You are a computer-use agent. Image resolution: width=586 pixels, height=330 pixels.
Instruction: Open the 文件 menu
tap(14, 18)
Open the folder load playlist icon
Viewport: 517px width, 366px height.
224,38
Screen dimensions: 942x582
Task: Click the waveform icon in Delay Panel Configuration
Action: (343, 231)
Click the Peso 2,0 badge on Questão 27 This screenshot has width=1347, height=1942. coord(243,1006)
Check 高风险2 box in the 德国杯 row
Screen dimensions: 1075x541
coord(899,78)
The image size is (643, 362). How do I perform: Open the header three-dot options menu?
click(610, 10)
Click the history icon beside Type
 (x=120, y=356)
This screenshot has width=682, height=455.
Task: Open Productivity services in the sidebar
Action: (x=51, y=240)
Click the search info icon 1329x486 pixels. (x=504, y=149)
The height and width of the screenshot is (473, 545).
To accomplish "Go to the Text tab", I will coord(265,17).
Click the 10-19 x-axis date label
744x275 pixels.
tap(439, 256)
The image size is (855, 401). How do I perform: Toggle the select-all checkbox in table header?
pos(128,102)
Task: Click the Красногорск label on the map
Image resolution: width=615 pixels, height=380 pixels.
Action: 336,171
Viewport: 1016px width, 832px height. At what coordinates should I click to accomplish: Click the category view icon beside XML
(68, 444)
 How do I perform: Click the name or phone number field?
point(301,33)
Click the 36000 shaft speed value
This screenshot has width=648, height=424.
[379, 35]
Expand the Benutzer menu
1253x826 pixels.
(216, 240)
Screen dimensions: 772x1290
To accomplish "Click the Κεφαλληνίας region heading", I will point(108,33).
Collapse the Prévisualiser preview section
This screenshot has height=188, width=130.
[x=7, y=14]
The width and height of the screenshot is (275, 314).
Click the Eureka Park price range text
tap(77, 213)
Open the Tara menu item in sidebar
########
**Problem to solve**
Look above for the line containing "Image resolution: width=615" and the line containing "The width and". Transcribe both, with the lines between them, exactly.

**Solution**
Image resolution: width=615 pixels, height=380 pixels.
Action: 336,171
Viewport: 1016px width, 832px height. At what coordinates should I click to accomplish: Click the category view icon beside XML
(68, 444)
 How do I perform: Click the name or phone number field?
point(301,33)
Click the 36000 shaft speed value
This screenshot has width=648, height=424.
[379, 35]
Expand the Benutzer menu
1253x826 pixels.
(216, 240)
Screen dimensions: 772x1290
To accomplish "Click the Κεφαλληνίας region heading", I will point(108,33).
Collapse the Prévisualiser preview section
This screenshot has height=188, width=130.
[x=7, y=14]
The width and height of the screenshot is (275, 314).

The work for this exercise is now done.